Wednesday, September 21, 2005

The End

I’ve talked before about life having chapters. I’ve wanted to write mine for so long. I have so many stories and things I would like to share, but I don’t know where to begin. I’d like to write about the beginning of my life, the earliest memories I have of being a child, watching my parents and siblings grow up. I’ve wanted to write about my miserable teen years and all the pain I’ve been through. But, I’m realizing it might be less than cathartic. The time I’ve spent recently reflecting on my military career has just made me more upset and sad, than relieved.

It’s hard to explain to anyone who hasn’t experienced this yet. But when I left home to join the Air Force I was really just a kid. I was a bit socially backward and the years that followed were complicated and difficult. Life lessons learned, mistakes made and paid for. I searched high and low for people to love me and understand me. I got really close, a few times, to finding what I was looking for. I’d feel the glow of adoration from someone and mistake my appreciation for love. It was a very confusing time. I immersed myself in nightlife. It’s so sparkly… And the anticipation and promise of finding affection drove my daily habits for years. I collected boyfriends for years before realizing how empty and wasteful it was.

* DATA SEGMENT *
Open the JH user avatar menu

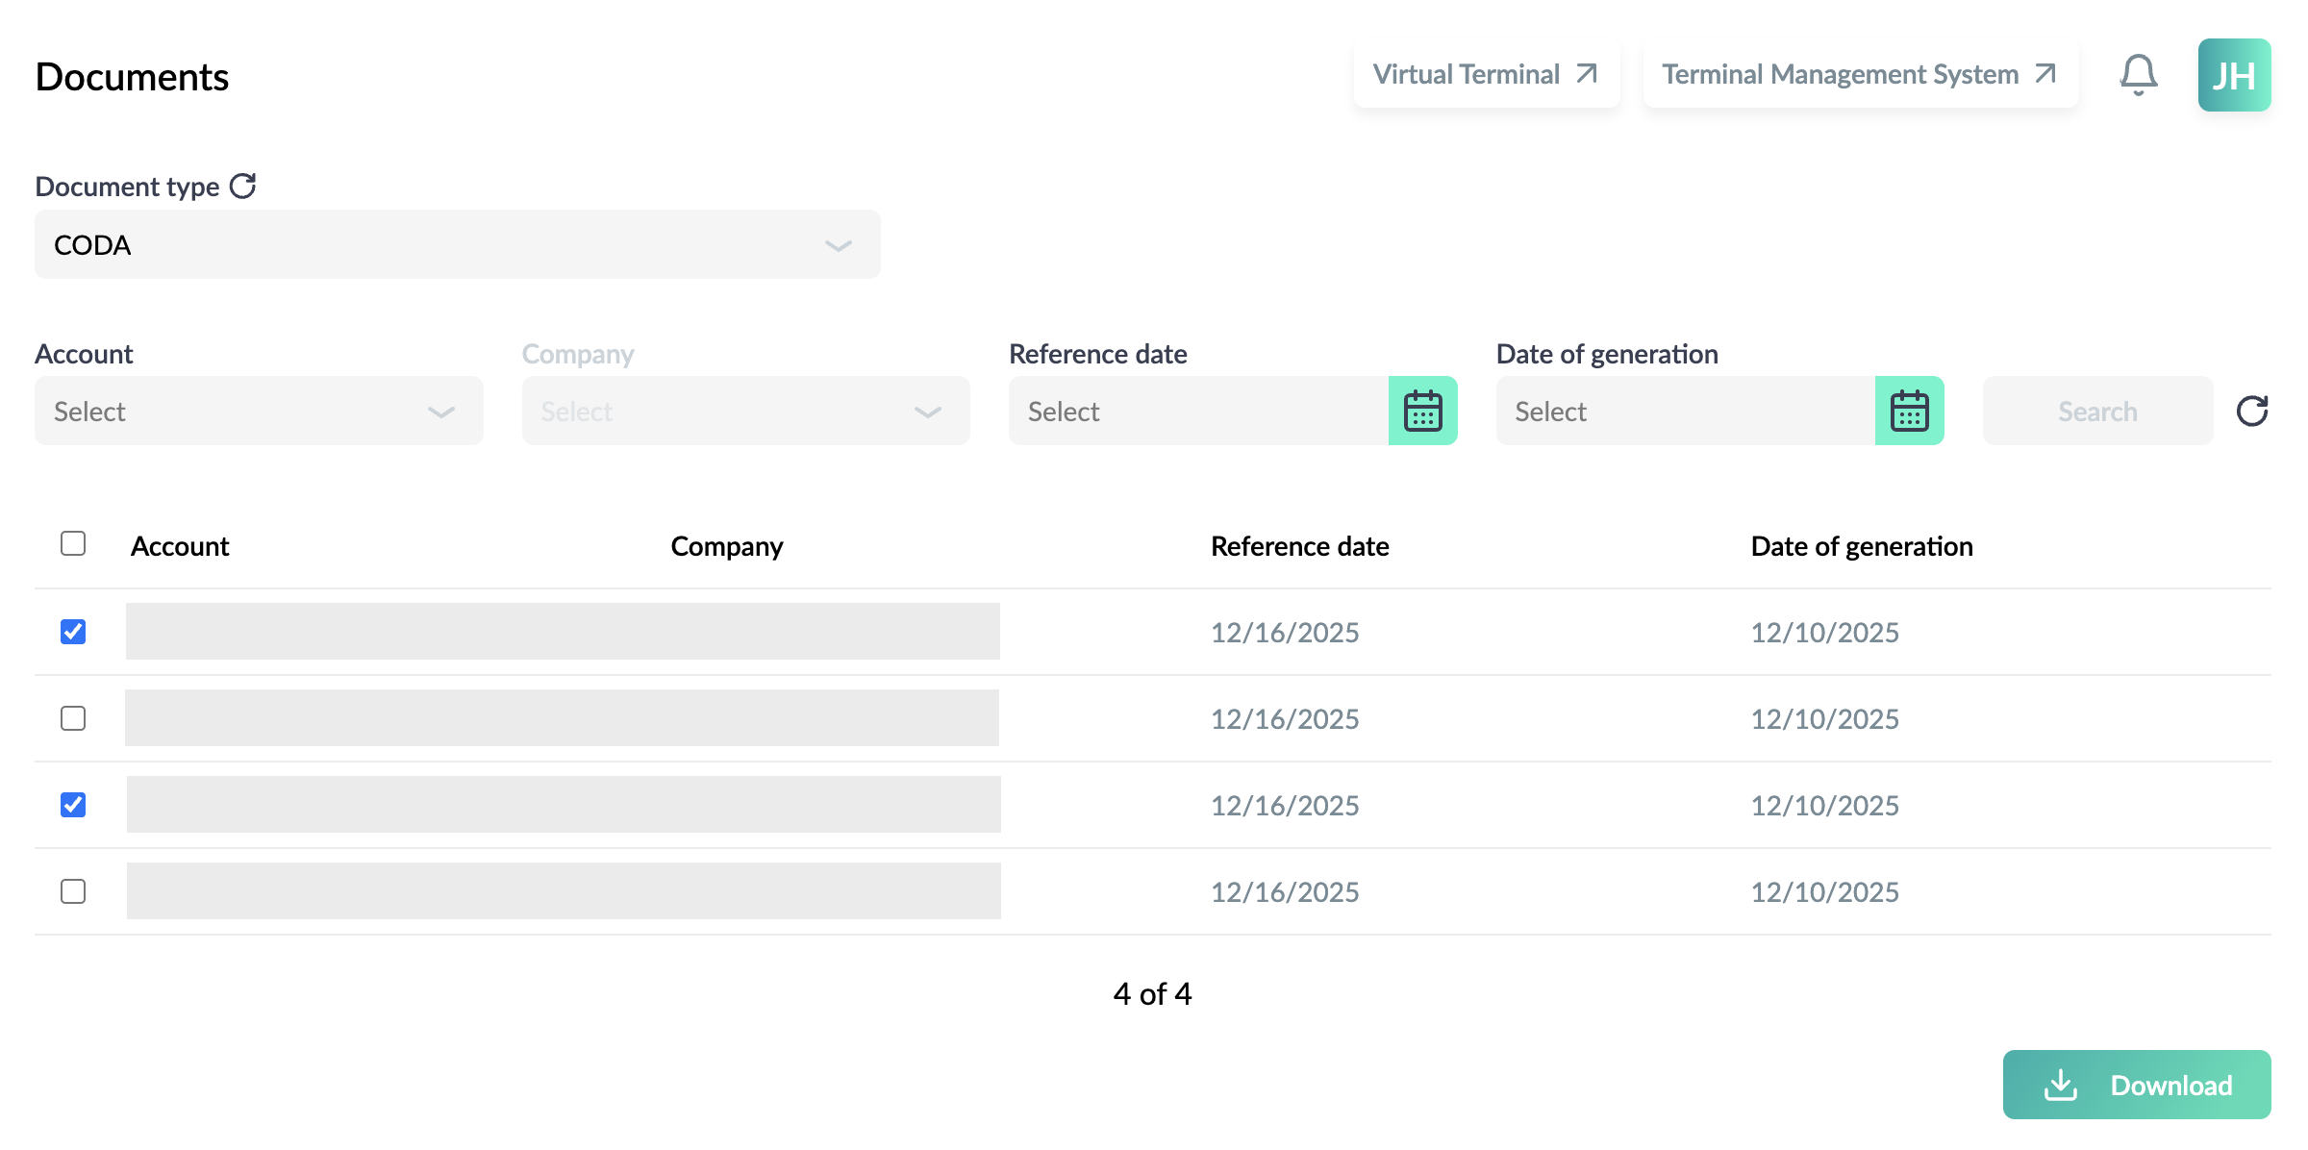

* GIVEN EXERCISE *
Repeat the blog post above word for word, from "Wednesday, September 21, 2005" up to and including "sad, than relieved.".

* FINISHED EXERCISE *
Wednesday, September 21, 2005

The End

I’ve talked before about life having chapters. I’ve wanted to write mine for so long. I have so many stories and things I would like to share, but I don’t know where to begin. I’d like to write about the beginning of my life, the earliest memories I have of being a child, watching my parents and siblings grow up. I’ve wanted to write about my miserable teen years and all the pain I’ve been through. But, I’m realizing it might be less than cathartic. The time I’ve spent recently reflecting on my military career has just made me more upset and sad, than relieved.